Power Yoga is for Beginners

The physical challenge of Power Yoga makes the yoga aspect of the practice easier than in less-physically challenging sequences.

I teach Power Yoga. I have taught other versions of yoga but Power Yoga is most congruent with my personal practice and is what I want to share with my students. Almost every day, someone says to me that they “can’t” come to my class because it’s “too” hard. Physically, yes, the poses are challenging but the yoga part of the class is markedly easier in a power flow class than in a slower-moving hatha class.

Let me explain. Yoga is about creating a union between breath and movement. It is about silencing the chatter and listening to the breath. As the oft-quoted Patanjali said, “yoga is the practice of quieting the mind.” Indeed, in Ashtanga yoga, Samadhi, the eighth limb, is a quiet state of mind and an awareness exclusively of the present moment. A quiet mind is the intention of any yoga practice.

The physical challenge of power yoga provides an outlet for quieting the mind.

In a slower and less physically challenging practice, quieting the mind can be daunting. Hanging out in utkatasana (chair pose) or anjaneyasana (lunge pose) for ten breaths is physically difficult and thus demands all the mind’s attention.  Sitting in sukhasana (easy seated pose) or standing in tadasana (standing mountain pose), on the other hand, is physically easy but detaching from distracting thoughts is more difficult and requires practice and concentration.

My point is this:  the harder the pose, the easier it is to tune out of the mind’s clutter

and achieve awareness of the present moment and nothing else.  

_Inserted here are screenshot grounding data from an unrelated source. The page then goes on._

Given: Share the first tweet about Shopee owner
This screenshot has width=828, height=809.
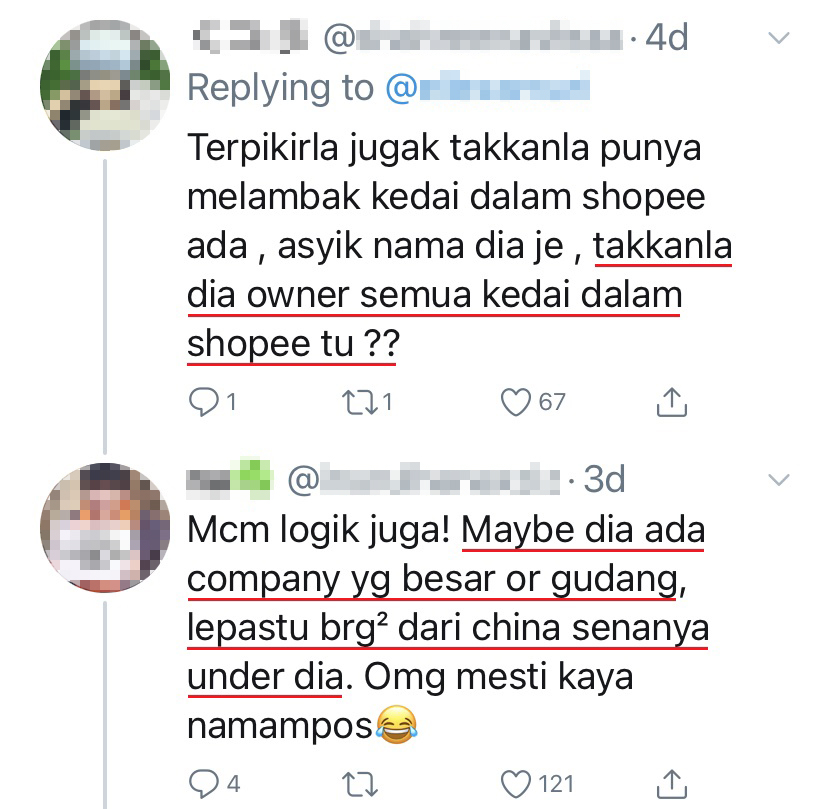Looking at the screenshot, I should point(671,402).
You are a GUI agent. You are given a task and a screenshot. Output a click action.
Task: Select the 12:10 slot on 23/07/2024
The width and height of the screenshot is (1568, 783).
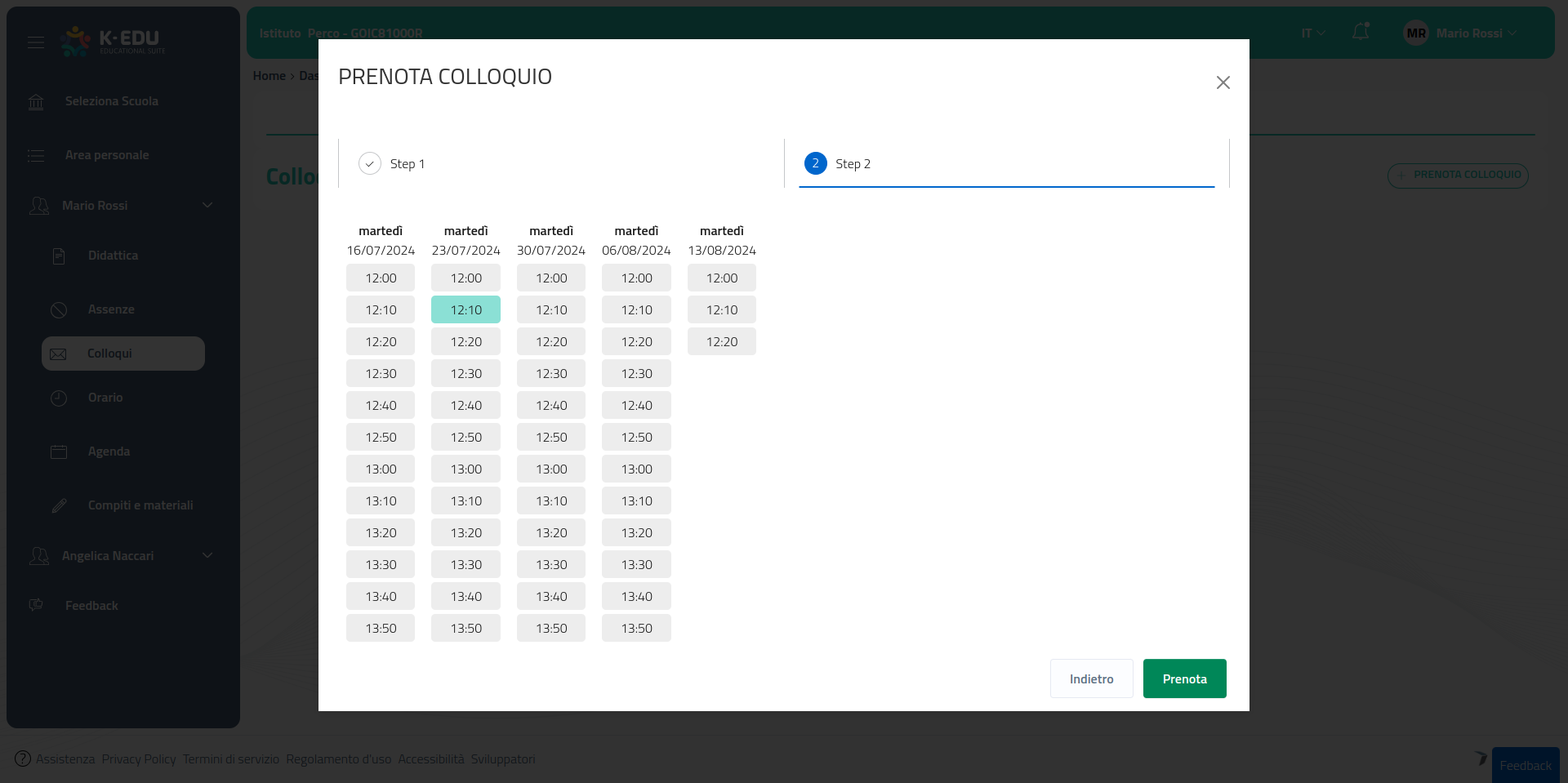pos(466,310)
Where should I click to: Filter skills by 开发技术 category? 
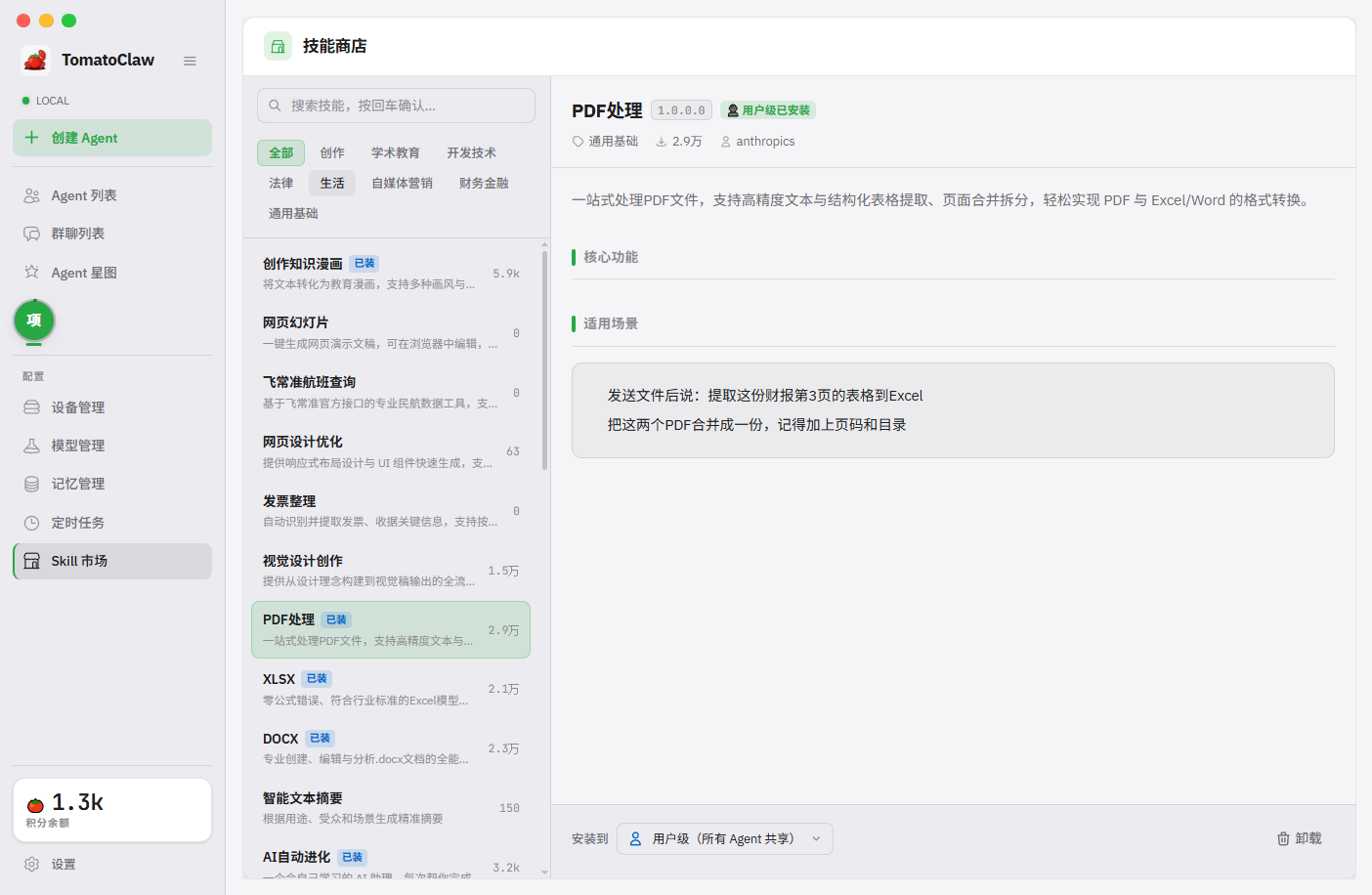(471, 152)
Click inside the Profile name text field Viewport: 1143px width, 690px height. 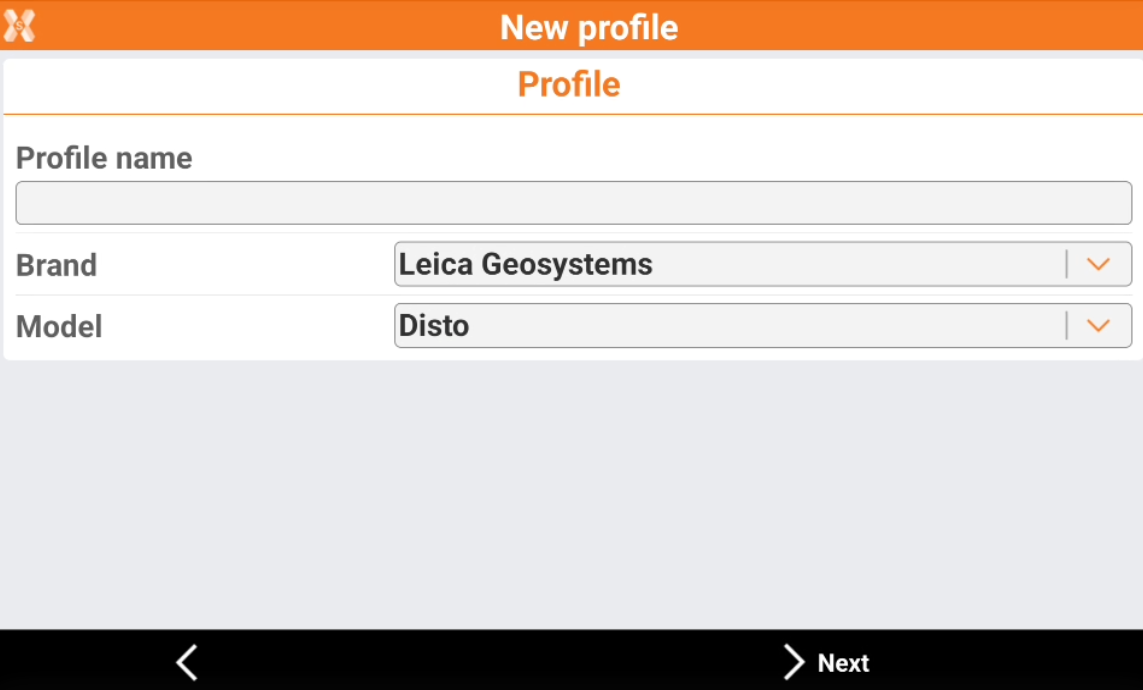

So, if you are a beginner to yoga, by all means try out whatever class comes recommended by friends and suits your schedule. But don’t shy away from power yoga because you think it will be too hard physically. Yes, the poses are challenging and yes you will sometimes be bewildered by what the teacher is asking you to do (“you expect me to put my foot where?!), but that’s the point. By trying unexpected yoga poses and facing a physical challenge, your attention will be focused completely on the present moment and you will find yourself one step closer to a clutter-free mind.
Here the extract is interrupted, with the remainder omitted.